> **Source document**
Comment by teh64
2 days ago
Where are you getting these numbers? Looking at the PSFs Report for 2024 [0], 50% of their expenses went to pycon. Would you consider that outreach? I believe conferences are very important as part of the health of a language, and reading the definition of outreach[1], I would not classify the conference as that. The second highest amount of expenses (27.1%) went to (surprise!) "Packaging Work Group/Infrastructure/Other", i.e. pypi, pip etc... "Outreach & Education" was only 2.8% of 12.9% of expenses, i.e. 0.3612%, which is $17846 (actual dollars, not thousands like in the report.)
[0] https://www.python.org/psf/annual-report/2024/ [1] https://en.wikipedia.org/wiki/Outreach
The assertions above are my memory from pre-covid, I’d look at 2019 and before perhaps. Many things changed after that (and council too) but it takes a while to change perception.
In 2019 [0] they only had 2.5 million of total expenses, of which 75% was pycon. So even if everything else was on "outreach" (it was not), that would only be $642,500, which is not "several million a year".

> **Excerpted records**
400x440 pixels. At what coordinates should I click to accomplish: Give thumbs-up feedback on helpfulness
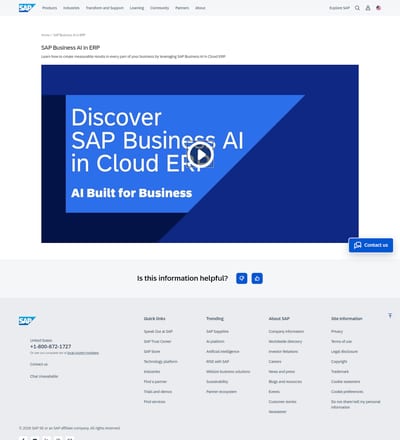click(257, 278)
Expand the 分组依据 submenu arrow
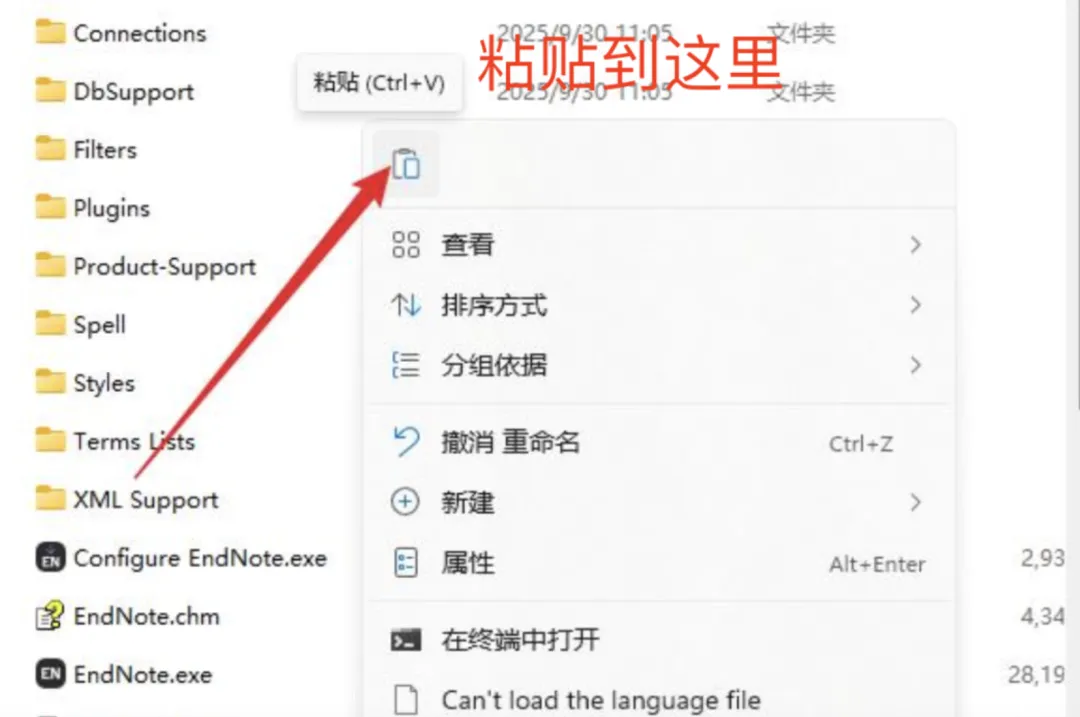Viewport: 1080px width, 717px height. click(915, 365)
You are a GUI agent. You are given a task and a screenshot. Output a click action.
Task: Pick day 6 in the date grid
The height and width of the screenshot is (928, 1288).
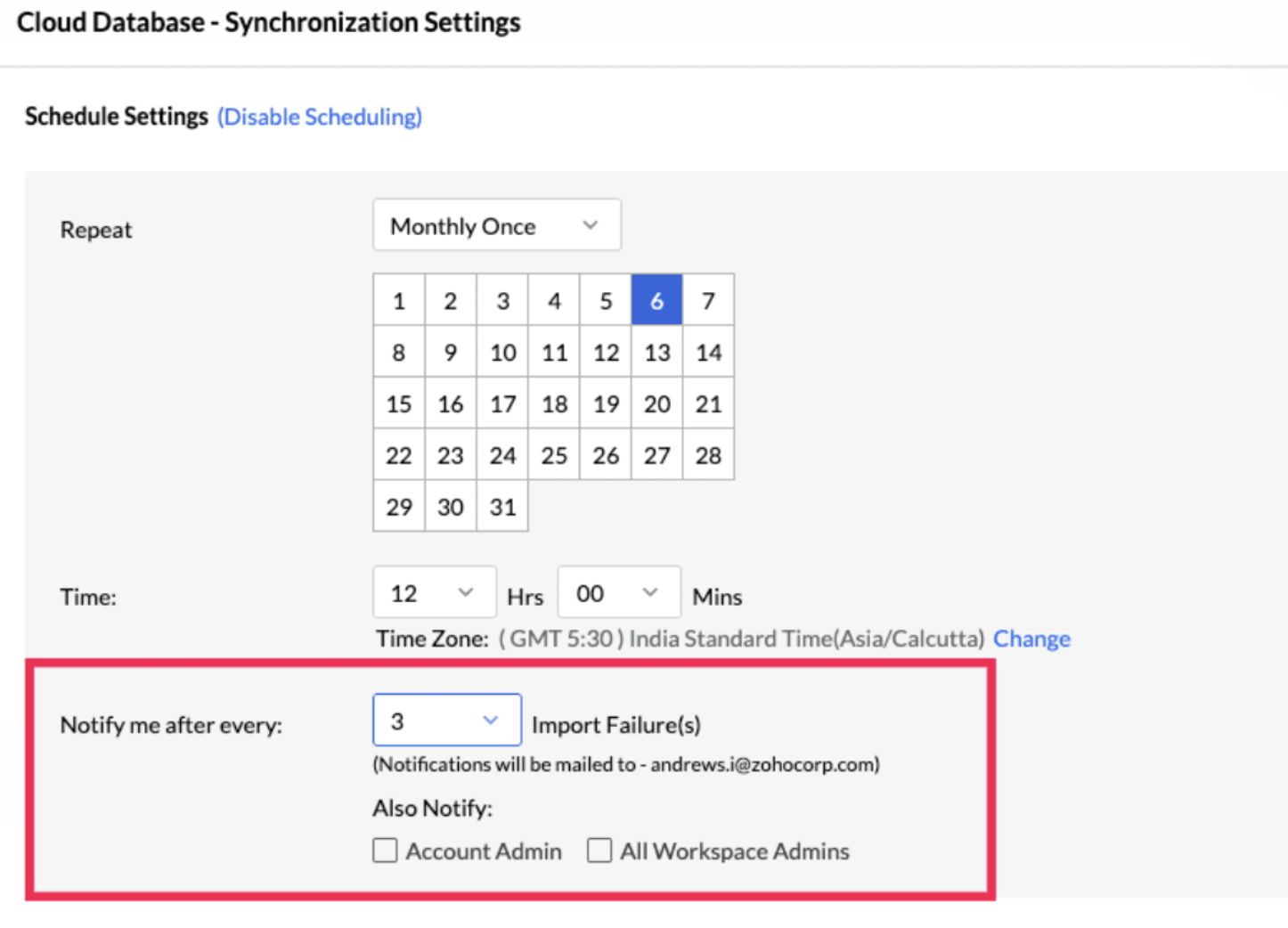[x=656, y=301]
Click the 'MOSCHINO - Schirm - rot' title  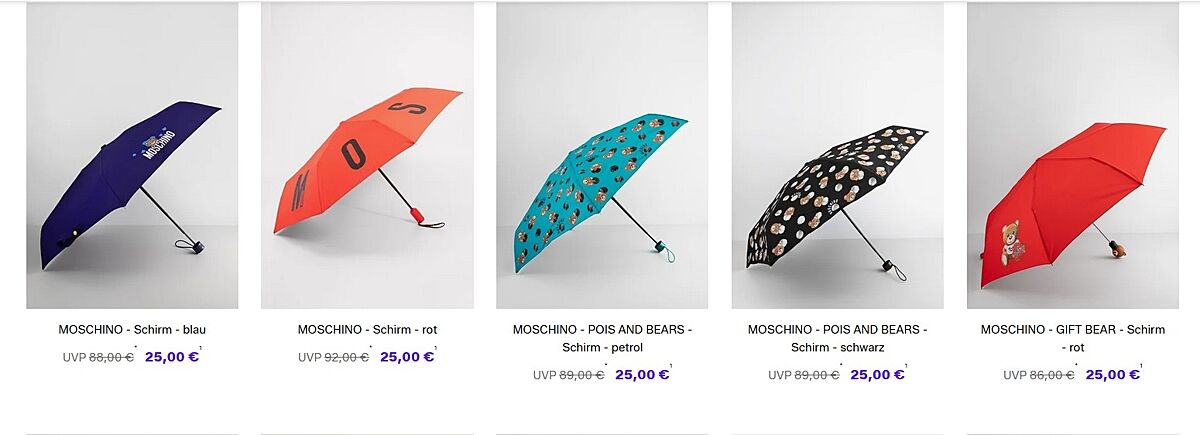point(367,329)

> **Actions to take**
**1.** In the comment thread on Python Software Foundation spending, condense the paragraph beginning "Where are you getting these numbers?" into a short bulleted list that keeps its main facts.
**2.** Pick up the comment thread on Python Software Foundation spending after its last sentence and continue it.
The rows have no role in any of this work.

> **Results of the tasks**
**1.**
- The commenter asks where the numbers came from and cites the PSF's 2024 annual report.
- According to that report, 50% of expenses went to PyCon. The commenter considers conferences important to a language's health but would not call them outreach.
- The second-largest share (27.1%) went to "Packaging Work Group/Infrastructure/Other," meaning PyPI, pip and similar.
- "Outreach & Education" was 2.8% of 12.9% of expenses, which comes to 0.3612%, or $17,846 in actual dollars.

**2.**
In 2020 [1] 48.1% went to "Packaging Work Group/Infrastructure/Other" (I assume because in person pycon was canceled).
I also checked 2021 [2], which was 32.7% pycon and 31.2% pip etc...
Also 2022 [3], 57.8% pycon, 26.6% Packaging Work Group...
In 2023 [4], 60.5% pycon, and Packaging Work Group expenses decreased to 9.6% because of fastly now provides the bandwidth/hosting: "We are grateful to Fastly for making the online services that the PSF provides possible, so that we can invest time and resources into advancing our infrastructure to better meet community wants and needs."
So your assertion seems to have never been true.
[0] https://www.python.org/psf/annual-report/2019/
[1] https://www.python.org/psf/annual-report/2020/
[2] https://www.python.org/psf/annual-report/2021/
[3] https://www.python.org/psf/annual-report/2022/
[4] https://www.python.org/psf/annual-report/2023/
As mentioned covid changed everything, so please stop pulling figures from that once in a lifetime event.